Wal-Mart has several competitive strengths that must be turned into sustainable competitive
advantages and weaknesses and threats that must be addressed to maintain its strong foothold in
the retail industry. A major threat is the discrimination lawsuit the company is facing. Wal-Mart
should conduct its own internal investigation of the claim and immediately rectify any
wrongdoings it will find. Pressures from labor unions should also be addressed by properly
compensating its employees. Although Wal-Mart has been persistent in its pursuit of driving cost
down, it should not sacrifice its human resources. Offering competitive salary down to its lowest
skilled workers would create more employee loyalty and increase employee productivity and
morale, thereby reducing turnover rates. Since Wal-Mart has been successful in executing its
low-cost strategy, careful guarding must be implemented as other retailers attempt to imitate
Wal-Marts supply chain streamlining. In conjunction with this, Wal-Marts first mover
technology advantages should be applied in other areas of its value chain. One avenue is using
technology in the continuous training, performance evaluation, and tying rewards and incentives
to above average performance of associates. Doing so would make this Herculean task more
doable as information systems can be automated and are more objective in labor monitoring.

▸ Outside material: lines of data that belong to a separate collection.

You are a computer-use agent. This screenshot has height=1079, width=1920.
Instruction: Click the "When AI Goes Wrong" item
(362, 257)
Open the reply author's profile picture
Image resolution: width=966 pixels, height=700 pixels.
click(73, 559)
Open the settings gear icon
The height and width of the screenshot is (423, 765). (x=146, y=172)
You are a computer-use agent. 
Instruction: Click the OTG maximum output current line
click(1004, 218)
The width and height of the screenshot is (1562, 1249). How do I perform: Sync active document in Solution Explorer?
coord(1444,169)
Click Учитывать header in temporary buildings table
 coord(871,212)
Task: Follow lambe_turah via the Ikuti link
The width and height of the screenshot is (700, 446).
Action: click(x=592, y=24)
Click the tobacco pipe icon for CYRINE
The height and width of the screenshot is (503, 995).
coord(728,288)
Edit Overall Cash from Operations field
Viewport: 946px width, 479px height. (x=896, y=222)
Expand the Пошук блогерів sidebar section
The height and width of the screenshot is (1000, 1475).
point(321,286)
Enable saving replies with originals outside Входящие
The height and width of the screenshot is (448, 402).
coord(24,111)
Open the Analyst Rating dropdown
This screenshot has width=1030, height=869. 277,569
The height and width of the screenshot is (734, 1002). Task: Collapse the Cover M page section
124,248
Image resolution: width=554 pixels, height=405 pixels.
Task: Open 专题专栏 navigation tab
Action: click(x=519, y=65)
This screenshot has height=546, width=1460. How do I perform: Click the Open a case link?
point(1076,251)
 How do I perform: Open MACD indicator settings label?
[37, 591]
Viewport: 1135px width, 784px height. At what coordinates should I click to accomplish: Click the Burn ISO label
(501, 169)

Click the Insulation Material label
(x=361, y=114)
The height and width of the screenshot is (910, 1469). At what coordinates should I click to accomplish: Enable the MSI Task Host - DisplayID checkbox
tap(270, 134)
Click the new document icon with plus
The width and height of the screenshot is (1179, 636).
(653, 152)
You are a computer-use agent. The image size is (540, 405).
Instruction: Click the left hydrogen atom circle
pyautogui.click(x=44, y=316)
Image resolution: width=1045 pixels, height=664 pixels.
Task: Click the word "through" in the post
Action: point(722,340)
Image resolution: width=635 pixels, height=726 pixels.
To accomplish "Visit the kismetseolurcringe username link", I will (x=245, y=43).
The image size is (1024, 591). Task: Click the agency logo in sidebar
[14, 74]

Wal-Mart should project a more community friendly, environmentally concerned, and
outstanding employer image. A portion of profits should be returned to the community by
sponsoring charity events, scholarships, community clean-up, and the like to remedy the fierce
resistance of local residents and replace it with a welcoming attitude. This should allow WalMart to gain easy entry in other smaller towns and even in major metropolitan areas. On a global
scale, Wal-Mart should use strategic alliances, joint ventures, and/or acquisitions of foreign
companies as the primary vehicle for entering foreign markets. Under Wal-Marts multi-country
strategy, it should transfer its competencies and capabilities country to country and then
gradually build profit sanctuaries in several countries as it continues its global expansion.
Sam Walton is an exceptional entrepreneur and his business principles have proven their potency
and effectiveness in Wal-Marts decades of operations. Thus, management should consistently
and conscientiously stick with his guiding principles in strategy execution.